Hi '""pcg\"@goof.com ( Marc) (A.) (Lehmann )' and all others!

On 05/16/2002 11:44 PM, [EMAIL PROTECTED] ( Marc) (A.) (Lehmann ) wrote:

> On Thu, May 16, 2002 at 05:23:42PM -0400, Kuba Ober <[EMAIL PROTECTED]> wrote:
> 
>>What I'm thinking of is this:
>>to the user, which most users w/o intimate filesystem knowledge won't be able 
>>to answer at all?
>>
> 
> Unix traditionally wasn't aimed at the point-and-click users without
> knowledge.


Don't loose contact with reality. Nowadays things change very often. And 
  at least Linux has to be usable for a "traditional Win user" soon if 
it should exist in future.

> 
>>Looking at this list, what people want is to get their data 
>>back, as much as possible. They never want to get less than that. Why bother 
>>asking?
>>
> 
> Users who know nothing can still be told to just press "y". Even better,
> somebody with some knowledge about the filesystem (and the contents!)
> layout can often do better with an interactive fsck (see ext2fs).
> 
> I don't think it makes sense to enhance the dumb-user-mode while at the same
> time keeping informed users from working properly.
> 


It makes sense to improve all user modes (in docs and usability) AND all 
automatic modes possible depending on the distro. Pardon, what is an 
"informed" user? Someone who reads the Docs or someone who can decidedly 
type "Yes"... and make a repeat loop??

> 
>>that is what many unsuspecting users actually do. It should simply disregard 
>>read errors and try using whatever data there is in ok-read blocks.
>>
> 
> It should actually ask the user wether she wants the block to be repaired
> (if possible), or permanently marked defect.

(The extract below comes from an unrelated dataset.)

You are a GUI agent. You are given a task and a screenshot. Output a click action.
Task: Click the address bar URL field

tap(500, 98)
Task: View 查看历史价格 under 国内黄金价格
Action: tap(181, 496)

Doesn't that really depend on the HW state <-> or can software reliably 
decide whether the info it gets is o.k. so far on Linux?? See the 
previous posts on the list.

> 
>>I don't think that asking too many questions is worth it. He who runs fsck in 
>>"fix" mode wants his data back (whatever is left of it).
>>
> 
> Thats a big mistake. He who runs fsck wants to recover as much data as
> possible. Sometimes maybe more than fsck alone can do.
> 


We all running "reiserfsck" want as much data back as possible and are 
in fear the FS has lost some things or is loosing things while running 
fsck (what is real with ext2 and vfat). What is a big mistake on 
reiserfs at least as it retrieves "mostly all" things possible. O.k. 
that point is inaccurate.

> 
>>recovery stuff should be w/o questions in my opinion. At least that's what 
>>I'd expect all fsck's to do.
>>
> 
> for some strange reason no fsck behaves like that.
> 


Yess. I agree on that opinion. The fixable things should pass without 
any question. Who knows the special missing inode, when it should be fixed?